Alternatively, this celebration as known as Beltane the Gaelic Festival, held on 1st May, usually about halfway between the Spring Equinox and Summer Solstice. Beltane would mark the start of summer when the cattle were driven out to the summer pastures. Rituals were performed to bless cattle and crops to encourage growth. These Beltane traditions have been kept alive and are still celebrated by Neopagans and Wiccans today. However, probably the best-known modern May Day traditions, observed both in Europe and North America, include dancing around the Maypole and crowning the May Queen. As a child I remember dancing around the Maypole at Shibden Hall back in Yorkshire.
Whichever May Day traditions you observe, I wanted to share three things to be thankful for this May Day Weekend.
During this time of Lockdown and amidst the global Pandemic, let’s take a moment to be thankful for the protection we have- whether that’s our loved ones bringing food parcels, our home giving us shelter or the healing foods we consume. For many lacking these forms of protection, this time is particularly trying. Historically when celebrating Beltane, rituals were held to protect from harm, both natural and supernatural, and this mainly involved the “symbolic use of fire” There were also rituals held to protect crops, dairy products and people, and to encourage growth. Of course creating a ritual fire in the woods may not be an option, so instead light a candle this May Day weekend to give thanks for the protection you have around you.
Historically the custom of decorating a May Bush or May Tree was found in many parts of Europe, it is thought that these customs began as a form of tree worship, to bring the blessings that the tree-spirit has in its power to bestow. Likewise, it is thought that the Maypole might have originally been symbolism for a sacred tree, although this theory has been hotly contested over the centuries. One theory holds that the Maypole is a remnant of the Germanic reverence for sacred trees, harking back to Norse paganism, who held that the universe was a world tree, known as Yggdrasil. This May Day weekend take a minute to notice the trees on our daily walks and be thankful for their ability to provide us with fresh air. Perhaps, if you have a garden you could plant a new tree? Or if you have children, perhaps you could decorate a tree or bush in your garden as a mark of appreciation. Maybe give a donation to a charity like The Woodland Trust and they can plant a tree on your behalf.

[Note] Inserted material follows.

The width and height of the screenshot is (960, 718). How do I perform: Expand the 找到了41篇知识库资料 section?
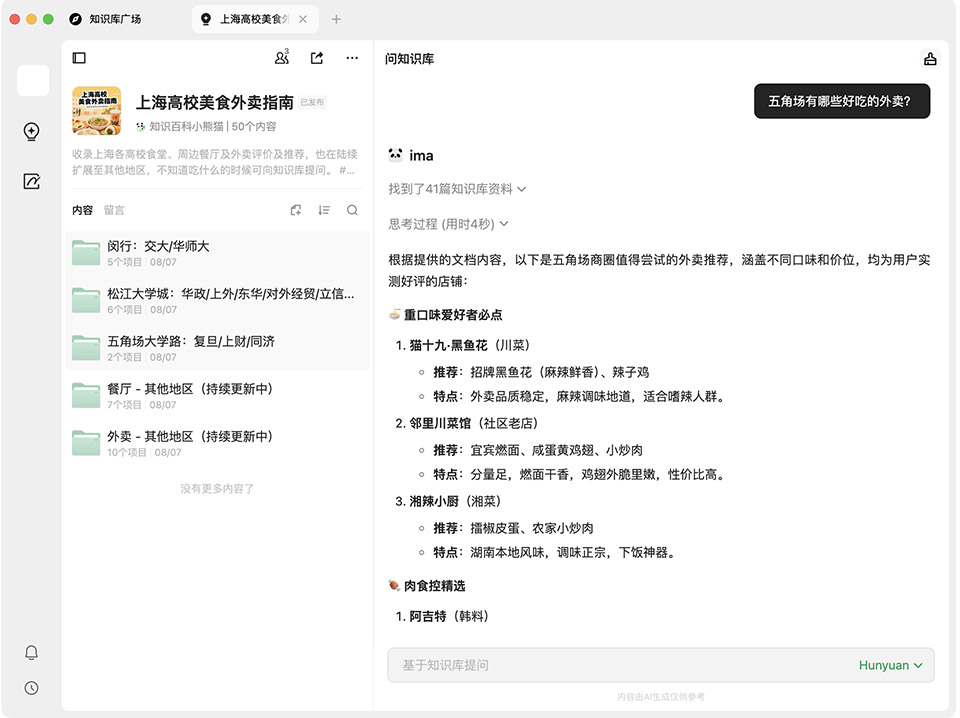pyautogui.click(x=457, y=189)
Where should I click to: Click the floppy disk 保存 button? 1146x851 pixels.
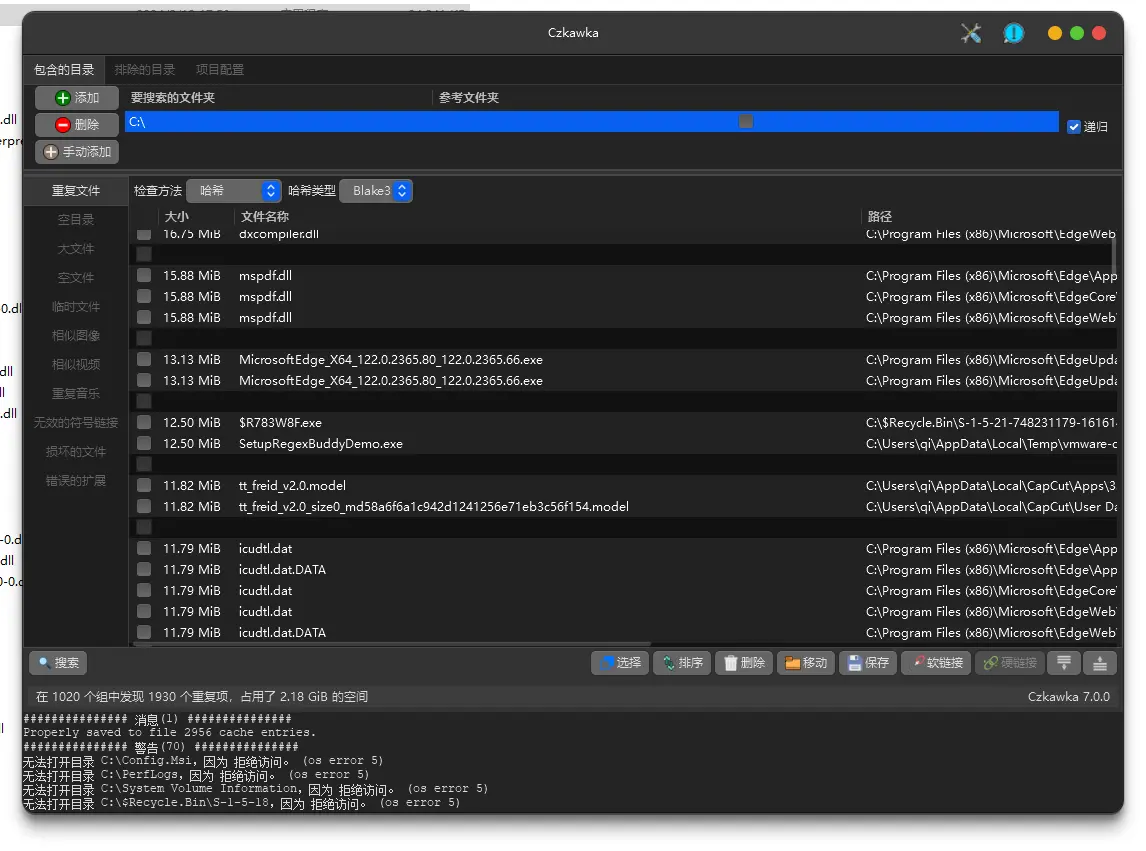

May Day and springtime are a time of growth, the seeds, trees, cattle, flowers and foods are bursting with life. Traditionally Beltane would see celebrations of fertility and growth. Farmers would procession around the boundaries of their land to protect their produce and encourage fertility. They would carry seeds of grain, well water, and the herb vervain or rowan. The procession would generally stop at the four points of the compass, beginning in the east and rituals were performed in each of the four directions.
Celebrate growth brought around by the reflective period that the Lockdown has offered. Consider Lockdown as your chrysalis, you entered as a caterpillar and will eventually emerge a butterfly!
Reflect on the things you would like to change and how you will emerge from Lockdown better than before. Be thankful for the quiet.